Pencantuman email dan masuknya komentar-komentar ini membuat 41 persen responden lebih berhati-hati dalam bekerja. Mereka juga bilang email bikin wartawan lebih komunikatif (24 persen). Tapi ada juga yang bilang email dan komentar ini “menambah kerjaan” (6 persen). Saya kira semua jawaban ini benar, lagi-lagi, tergantung dari mana kita melihatnya. Wartawan memang tertambah beban kerjanya –dengan membaca dan mungkin membalas email—namun ia juga lebih berhati-hati karena nama dan emailnya terpampang jelas di setiap berita.
Dulu identitas dan saluran komunikasi wartawan tak dibiarkan terbuka sehingga masukan untuk wartawan cenderung hanya lewat satu pintu: sekretaris redaksi atau pemimpin redaksi. Kini saluran dibuka. Identitas dibuka. Wartawan memang “tambah kerjaan” tapi sekaligus bekerja lebih “berhati-hati” dan “komunikatif.”

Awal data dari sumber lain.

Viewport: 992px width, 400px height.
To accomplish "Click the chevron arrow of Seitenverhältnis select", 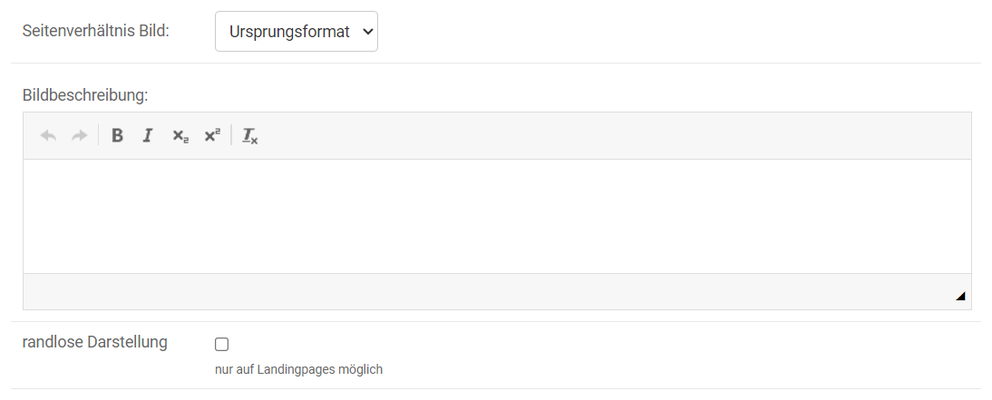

Memang salah satu alasan pencantuman byline adalah akuntabilitas wartawan. Dalam bahasa Inggris, byline berasal dari kata "by" (oleh) dan "line" (baris) yang merujuk kepada sebuah baris dekat judul cerita dimana terdapat nama orang yang menulis cerita itu. Menurut kamus Merriam-Webster's Collegiate Dictionary, kata ini masuk ke dalam perbendaharaan bahasa Inggris pada 1938.
Byline dipakai pertama kali pada 1850-an oleh Charles S. Taylor, publisher harian The Boston Globe. Inovasi itu membuat wartawan-wartawannya lebih berhati-hati bekerja. Ketika itu, sama dengan suratkabar-suratkabar Indonesia hari ini, media Amerika tak memakai byline. Mereka hanya menaruh inisial si wartawan di ekor laporan. Inovasi Taylor perlahan-lahan ditiru oleh suratkabar lain di Amerika Serikat.
Ketika saya tanya pada responden, bagaimana mereka menilai pencantuman byline? Saya agak senang bahwa lebih dari separuh menjawab memang mereka jadi lebih accountable (53 persen) tapi 41 persen menjawab “sama saja, dulu juga accountable.” Saya kira yang 41 persen ini akan segera mengerti bahwa suratkabar dan cara kerja mereka sedang mengalami perubahan besar.
Akhir kata, saya menanyakan apa yang perlu diperbaiki dari perubahan ini? Jawabannya riuh rendah. Ada yang bilang editor cenderung mengambil kredit penulisan. Ada yang protes, “Tidak ada yang berubah! Pola reportase masih ‘katanya,’ ‘katanya’ dan lain-lain. Investigasi, pendalaman data, riset amat terbatas.”
Istilah “katanya” mengacu pada kebiasaan wartawan yang menulis hanya bersumber dari omongan orang. Bukan pengamatan langsung. Biasanya omongan pejabat atau pemimpin perusahaan. Katanya ini anu, katanya itu anu. Ini kebiasaan buruk. Ia tidak disukai wartawan. Kebiasaan ini tampaknya juga belum hilang dari Bisnis.
Mereka juga mengkritik makin pendeknya tempat untuk penulisan berita. Mereka juga kurang puas dengan editor yang kurang memberi tempat pada analisis. Ada juga yang mengeluh soal disain –agak kuno. Saya juga melihat pola penugasan yang kaku. Banyak reporter mengeluh karena harus meliput beat (tempat penugasan) tanpa henti sehingga tak ada waktu untuk membaca buku dan bikin analisis.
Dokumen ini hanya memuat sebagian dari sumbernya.